Aim of the task: Copy out the following items word for word, leaving out the pictures.

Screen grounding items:
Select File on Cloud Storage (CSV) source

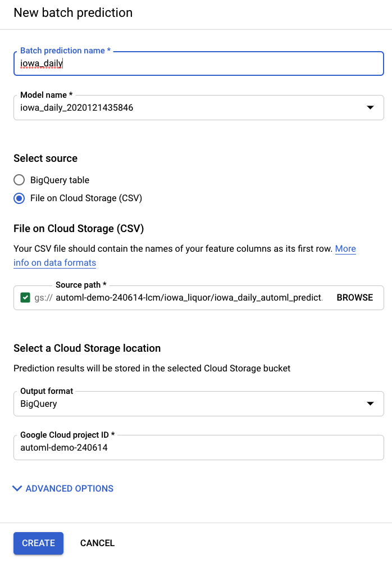[x=19, y=198]
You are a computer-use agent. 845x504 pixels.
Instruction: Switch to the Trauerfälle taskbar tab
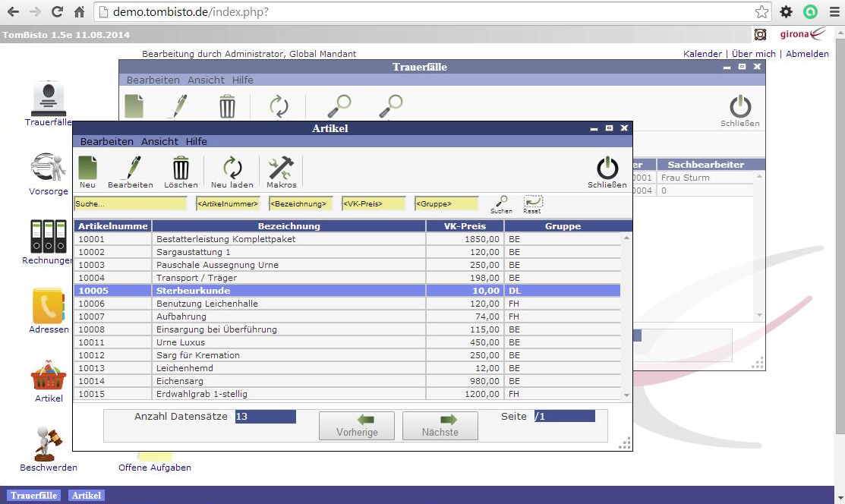coord(33,496)
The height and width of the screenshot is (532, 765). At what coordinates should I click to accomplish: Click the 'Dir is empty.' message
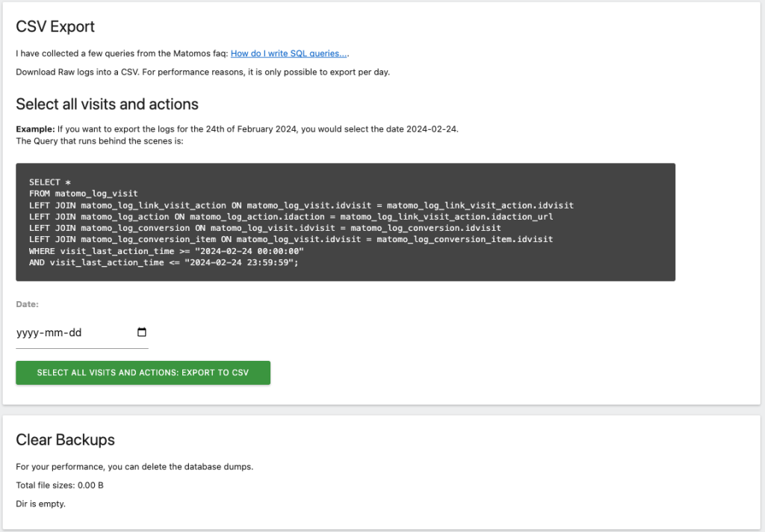40,504
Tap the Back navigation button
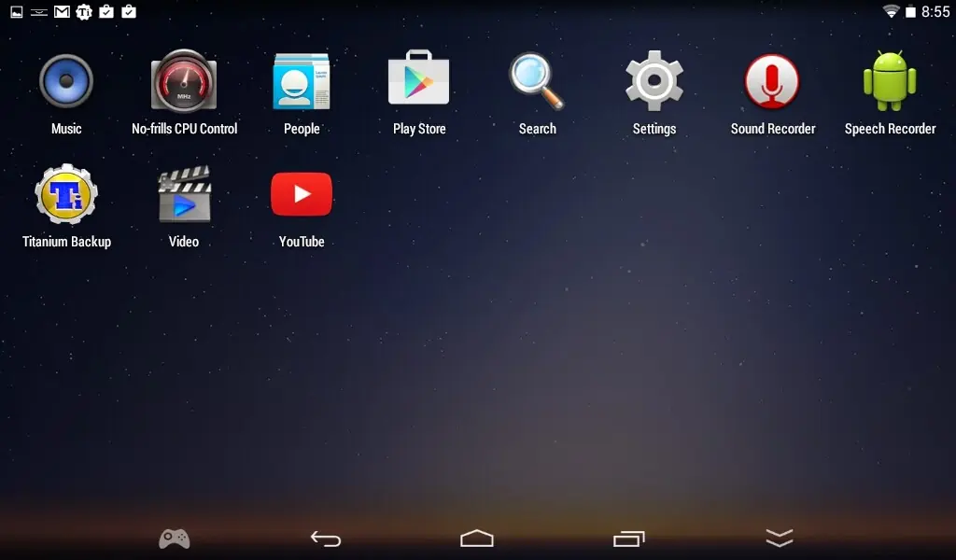 326,539
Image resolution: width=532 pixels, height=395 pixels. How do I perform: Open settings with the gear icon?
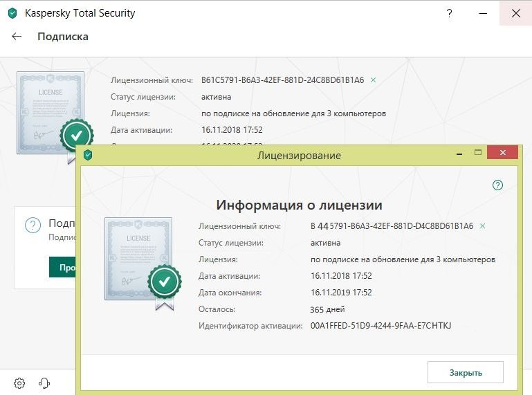(19, 383)
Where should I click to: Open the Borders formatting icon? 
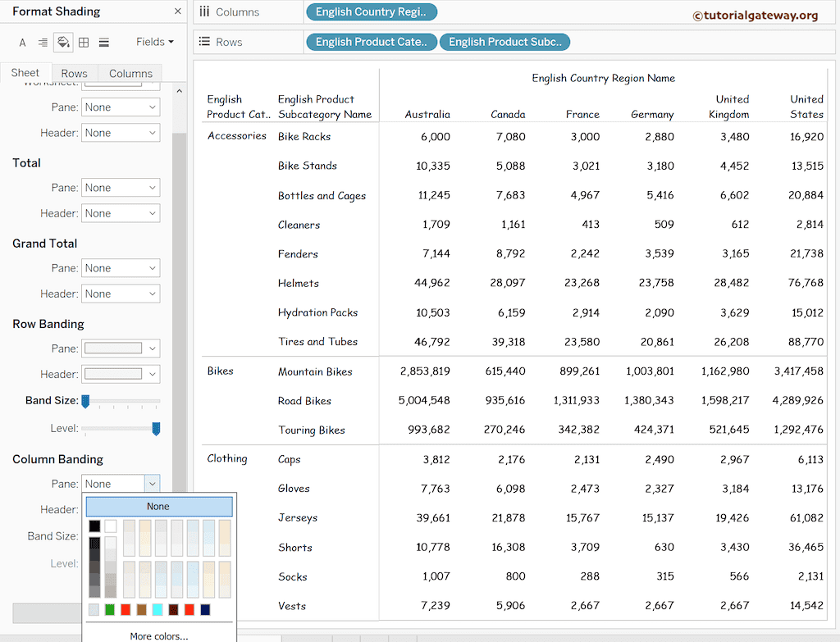pos(84,42)
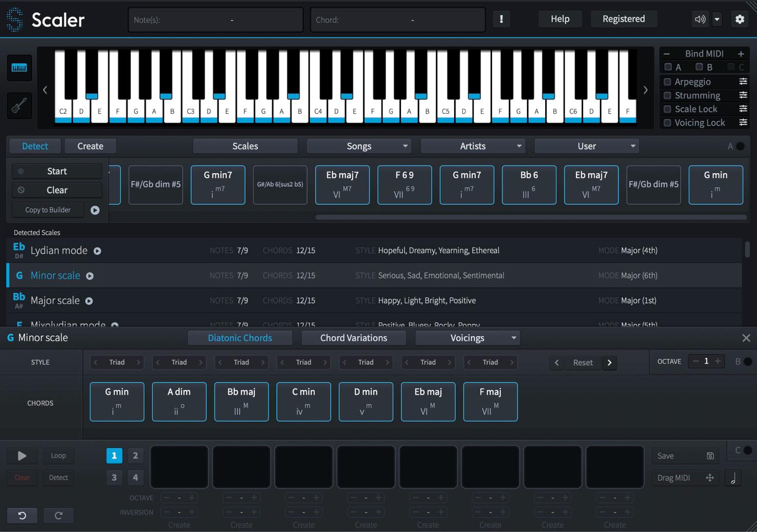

Response to this exercise:
Select File on Cloud Storage (CSV) source

[x=19, y=198]
You are a computer-use agent. 845x504 pixels.
Instruction: Switch to the Trauerfälle taskbar tab
coord(33,496)
The height and width of the screenshot is (532, 765). At what coordinates should I click to accomplish: Click the 'Dir is empty.' message
40,504
Tap the Back navigation button
 326,539
Image resolution: width=532 pixels, height=395 pixels. How do I perform: Open settings with the gear icon?
(19, 383)
Where should I click to: Open the Borders formatting icon? 
pos(84,42)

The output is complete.